A computer worm can be defined as a type of malware or malicious program that has the ability to self-replicate and spread across computer networks without any human intervention. Unlike viruses, these threats can spread without being attached to other applications.
Worms typically enter systems by exploiting vulnerabilities and, once active, they search for IP addresses or connected devices to begin their dissemination process, copying themselves to other systems. While some simply propagate, others install spyware, ransomware, and even open backdoors.
To date, hundreds of computer worms have been created. Some are quite famous, such as the ILOVEYOU virus, which appeared during the dot-com era around 2000, being sent as an email attachment with a supposed romantic message. Also, the more recent WannaCry from 2017, which was a mix of worm and ransomware and affected countless hospitals, companies, and public organizations.
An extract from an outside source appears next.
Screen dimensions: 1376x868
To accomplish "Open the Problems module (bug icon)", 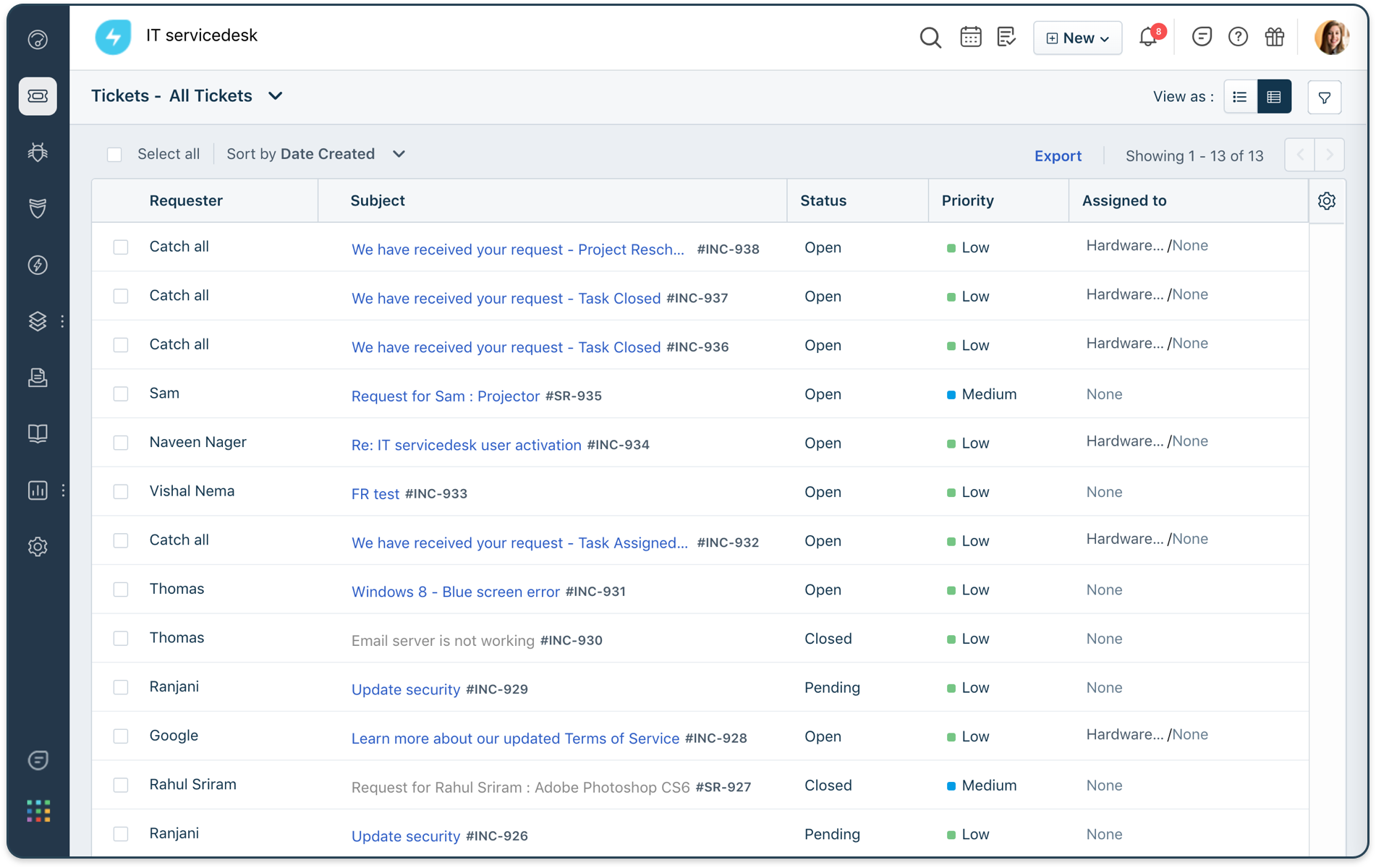I will (38, 152).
But, what was the first known worm? We would have to go back almost four decades. On the afternoon of November 2, 1988, a malicious program emerged from a computer at the renowned MIT (Massachusetts Institute of Technology) to make history.
What characterized the so-called Morris Worm (we will explain why it was named so) was that it attacked only systems operating on a specific version of the UNIX operating system. Thus, it only ‘hurt’ by spreading on DEC’s VAX computers and those produced by Sun Microsystems. Experts say that if it had worked on other systems, the consequences would have been devastating.
It should be made clear that the initial purpose of this tool was not malicious; its creator sought to use it to measure the nascent Internet of that era (ARPANET). Thus, this malware did not deliberately destroy files or data.
However, a vulnerability in its code caused Morris to replicate much faster than initially intended.
This threat, which was not intended to be one, slowed down the vital functions of institutions that had access to that early network. Emails took days to arrive, and some systems had to be restarted or reset.
It is believed that the worm affected about 10% of the computers connected at that time, around 6,000 computers, infiltrating the systems of prestigious academic and research centers, such as Harvard, Princeton, Stanford universities, NASA, and even the Pentagon for 72 hours.
To spread with such speed, Morris had two attack vectors: a flaw in the ‘finger’ command (used to identify network users) and a backdoor in the Internet’s email system.
Coincidentally, Morris was also quickly stopped. On November 3, the annual UNIX experts meeting was held in Berkeley, so this ‘council of wise men’ was able to dissect the ‘bug’ and that same afternoon began distributing patches to close the security gaps.
The worm’s code can be ‘seen’ on a hard drive displayed at the Museum of Science in Boston.
The father of the creature
The Morris Worm went down in history with this name, obviously, because of its creator. After the computer worm caused a stir, the 23-year-old admitted to being its author. A confession to a friend and a well-intentioned call from him to the New York Times to say it was an accident brought it to the news.
It cannot be said that the creator of this whole mess was a nobody. It was Robert Tappan Morris (nicknamed RTM), son of the famous cryptographer Robert Morris, who would go on to head the NSA and who—curiously—had made valuable contributions to UNIX in the sixties while working at Bell Labs.
Also curiously, Bell Sr. was one of the creators of CoreWar, a game that left the machine without memory and is considered one of the precursors of computer viruses.
Morris Jr. launched the tool while studying at Cornell University, although he decided to execute the worm from an MIT machine to hide his trail and avoid detection, simulating that the origin was at another institution. His father worked at the institute at that time, so he would have access or credentials to enter one of its systems with relative ease.
Despite his remorse, Robert Tappan Jr. was convicted of fraud and deception and served a three-year probation sentence. He also had to pay a fine of $10,000. He went down in history for being the malware creator with a conviction and the first to be prosecuted under the U.S. Computer Fraud and Abuse Act.
To close the circle of curiosities, Morris is currently an associate professor at MIT, specifically in the Department of Electrical Engineering and Computer Science.
Why it was important
It is estimated that eradicating the worm cost $1 million at the time, but its total losses rose to $96 million.
Among other things, the impact of this malware led to the creation of the Computer Emergency Response Team (CERT) to address such problems, an entity that many countries now have to manage these incidents.